Ancient Egypt

To be honest, I can’t remember when my curiosity and interest in Egypt began.  One of my first lessons in Egypt came from a ballet classmate.  Her name was Allison, and she was obsessed with ancient Egypt.  We were in ballet together for several years when we were young.  When I spent the night at her house, we sat in her cubby under the stairs (much like Harry Potter), and she taught me about mummification, Canopic jars, and the ancient Pharaohs.  She showed me her books with photographs of the Great Pyramids, the vast Egyptian desert, and the famous King Tutankhamun.  I remember she wore a leotard to ballet class that was covered in hieroglyphics.  She was so thrilled to have found a leotard that she could wear to class that helped her express her love for all things Egyptian.

I have a vague memory of being Cleopatra for Halloween when I was in grade school.  I honestly think this was more my mother’s idea than it was mine.  She had a great time dolling me up for a school function.  I had the typical black eye makeup, some sort of headdress (a fringed necklace that we put on my head), and a black wispy garment that I wore over a black leotard and pink tights (from ballet class).  Honestly, I think the wispy over-tunic was some piece of my mother’s lingerie.  Is that weird?  It feels weird now to think about it.

Speaking of my mother, she taught college-level Shakespeare, Greek mythology, English as a second language, and English Literature.  She had a thing for Cleopatra.  My brother’s middle name is Antony, if that tells you anything.  She fashioned herself after Elizabeth Taylor slightly, as the two actually looked a bit similar.  She insisted on pronouncing Cleopatra as Cleo-PAY-tra.  Not as more normal folks do Cleo-pa-tra.  I will never forget this (silent eye roll).

The call of Egypt and the Middle East has always been a whisper in the back of my mind.  Even though Egypt is in Africa, it is considered both African and Middle Eastern.  One of the things that intrigues me most about Egypt is that it’s one of the oldest places on earth.  Over 700,000 years old!
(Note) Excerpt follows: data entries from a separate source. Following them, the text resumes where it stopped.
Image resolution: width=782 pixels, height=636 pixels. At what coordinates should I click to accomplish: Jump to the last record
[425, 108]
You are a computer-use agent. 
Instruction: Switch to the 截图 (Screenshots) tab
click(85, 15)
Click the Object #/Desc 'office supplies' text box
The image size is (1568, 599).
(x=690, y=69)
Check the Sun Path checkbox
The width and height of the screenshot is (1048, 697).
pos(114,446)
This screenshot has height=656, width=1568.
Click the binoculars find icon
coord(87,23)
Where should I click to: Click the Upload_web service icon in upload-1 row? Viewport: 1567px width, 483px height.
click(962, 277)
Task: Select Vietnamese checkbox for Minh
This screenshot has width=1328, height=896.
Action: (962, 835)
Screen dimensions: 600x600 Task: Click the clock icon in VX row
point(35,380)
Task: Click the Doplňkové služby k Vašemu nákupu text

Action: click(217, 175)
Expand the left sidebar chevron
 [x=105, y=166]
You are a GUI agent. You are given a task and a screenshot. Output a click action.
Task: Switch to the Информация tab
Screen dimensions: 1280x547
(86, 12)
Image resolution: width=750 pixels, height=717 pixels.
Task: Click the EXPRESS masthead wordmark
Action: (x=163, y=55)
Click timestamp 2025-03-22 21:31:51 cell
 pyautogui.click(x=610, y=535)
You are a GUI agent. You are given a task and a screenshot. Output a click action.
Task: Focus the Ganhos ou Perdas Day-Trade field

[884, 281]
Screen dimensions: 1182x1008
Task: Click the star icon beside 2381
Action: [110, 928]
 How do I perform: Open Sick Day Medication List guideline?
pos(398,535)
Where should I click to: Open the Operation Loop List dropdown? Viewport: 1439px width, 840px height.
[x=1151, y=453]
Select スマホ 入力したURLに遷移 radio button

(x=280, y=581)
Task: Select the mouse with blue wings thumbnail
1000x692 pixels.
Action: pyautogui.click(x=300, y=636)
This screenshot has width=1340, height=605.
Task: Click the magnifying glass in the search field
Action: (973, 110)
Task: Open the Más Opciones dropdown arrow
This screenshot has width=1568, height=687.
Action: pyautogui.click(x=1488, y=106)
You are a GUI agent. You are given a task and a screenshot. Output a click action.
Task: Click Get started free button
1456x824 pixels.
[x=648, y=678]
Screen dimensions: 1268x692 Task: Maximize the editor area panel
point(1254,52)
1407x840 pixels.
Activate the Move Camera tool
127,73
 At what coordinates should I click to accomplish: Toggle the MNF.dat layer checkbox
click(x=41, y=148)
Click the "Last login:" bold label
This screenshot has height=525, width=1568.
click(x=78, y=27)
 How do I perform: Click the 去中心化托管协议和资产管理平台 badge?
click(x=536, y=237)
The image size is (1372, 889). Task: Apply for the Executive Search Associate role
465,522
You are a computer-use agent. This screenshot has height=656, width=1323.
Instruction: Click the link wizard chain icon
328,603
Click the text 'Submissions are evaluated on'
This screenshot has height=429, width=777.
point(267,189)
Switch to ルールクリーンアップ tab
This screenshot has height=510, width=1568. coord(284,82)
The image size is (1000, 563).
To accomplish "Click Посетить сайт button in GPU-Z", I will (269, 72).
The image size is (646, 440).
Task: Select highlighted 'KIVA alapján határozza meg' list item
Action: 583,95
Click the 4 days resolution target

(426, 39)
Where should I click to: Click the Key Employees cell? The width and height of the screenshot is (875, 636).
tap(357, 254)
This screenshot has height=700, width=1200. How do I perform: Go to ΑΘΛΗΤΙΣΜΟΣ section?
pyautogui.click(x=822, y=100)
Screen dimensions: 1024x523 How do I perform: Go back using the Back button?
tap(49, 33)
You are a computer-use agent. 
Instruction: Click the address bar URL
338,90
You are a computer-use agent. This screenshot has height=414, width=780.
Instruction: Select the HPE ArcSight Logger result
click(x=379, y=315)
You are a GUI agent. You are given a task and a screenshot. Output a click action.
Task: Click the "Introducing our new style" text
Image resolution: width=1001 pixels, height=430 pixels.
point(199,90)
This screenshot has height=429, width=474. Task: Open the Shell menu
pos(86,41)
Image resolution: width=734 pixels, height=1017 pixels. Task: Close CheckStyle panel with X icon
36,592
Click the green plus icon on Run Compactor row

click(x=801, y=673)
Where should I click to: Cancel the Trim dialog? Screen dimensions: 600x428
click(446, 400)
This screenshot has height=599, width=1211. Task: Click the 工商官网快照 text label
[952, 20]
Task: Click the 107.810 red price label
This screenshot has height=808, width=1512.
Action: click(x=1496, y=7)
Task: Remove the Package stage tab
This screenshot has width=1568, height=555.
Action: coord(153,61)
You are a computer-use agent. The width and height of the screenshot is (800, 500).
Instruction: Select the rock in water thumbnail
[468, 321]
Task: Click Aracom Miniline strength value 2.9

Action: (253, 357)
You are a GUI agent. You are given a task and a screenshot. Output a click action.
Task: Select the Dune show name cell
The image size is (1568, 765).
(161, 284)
There is much ongoing debate about ancient Egyptian history, but it’s believed that the fertile plains along the Nile River were first inhabited around 700,000 BC.  (According to The Great Courses class The History of Ancient Egypt taught by American Professor and Egyptologist Bob Brier.)  Another staggering fact is that the Great Pyramids were already 2,000 years old when Cleopatra (69 – 30 BC) when to see them.  The Great Pyramids were once covered in white limestone.  Can you imagine seeing them in the blazing heat of the desert?  The massive white hot structures would have been blinding to the eye.

The first time the Treasures of King Tutankhamun came to Seattle was in 1978.  I was four years old, and my parents took me.  Again, I don’t think it was for me, per se.  More specifically, my mother wanted to see it.  I remember standing in a long line with a bazillion other people outside the Seattle Center, utterly bewildered as to why we couldn’t go in.  Finally, we were allowed inside.  I remember a lot of gold things in glass cases, highlighted even more so by the dark environment.  I do remember seeing the famous gold nesting coffin as well as the uber-famous gold death mask.  Everything really seemed to glow golden under the lights.  The treasures wouldn’t make it back to Seattle for another 34 years.  I am excited for the chance to be reacquainted with many of the items when we go to them in the Egyptian Museum in Cairo.

My recent fascination with ancient Egypt began after reading two different historical novels about Cleopatra.  One by Margaret George and the other by Stacy Schiff.  Upon finishing, Audible had a list of suggestions; among them was The Woman Who Would Be King: Hatshepsut’s Rise to Power in Ancient Egypt, written by UCLA Professor and Egyptologist Kara Cooney.  This book truly got my attention and piqued my interest in female rule and power in ancient Egypt.  I then went on to read Professor Cooney’s When Women Ruled The World.  About six ancient Egyptian women who either ruled or were in positions of power.  

When listening to Professor Cooney, to say I felt validated as a woman is an understatement.  The plethora of parallels that both the ancient world and modern-day woman continue to face, as well as the endless list of double standards, was staggering and yet confirming.  I felt an instant rapport and an unspoken sister-like bond with the six Queens from antiquity.  History tends to cast aside women, their contributions, their knowledge, and their skills, as well as their achievements and gifts to humankind and the world in general.

Side note: I wrote the above portion of this post a while back, and now after rereading it, I realize I have not yet said that my husband and I have booked a trip with National Geographic to visit Egypt in October of this year (2023).  So, needless to say, I am ecstatic to be going to Egypt.  I simply cannot wait!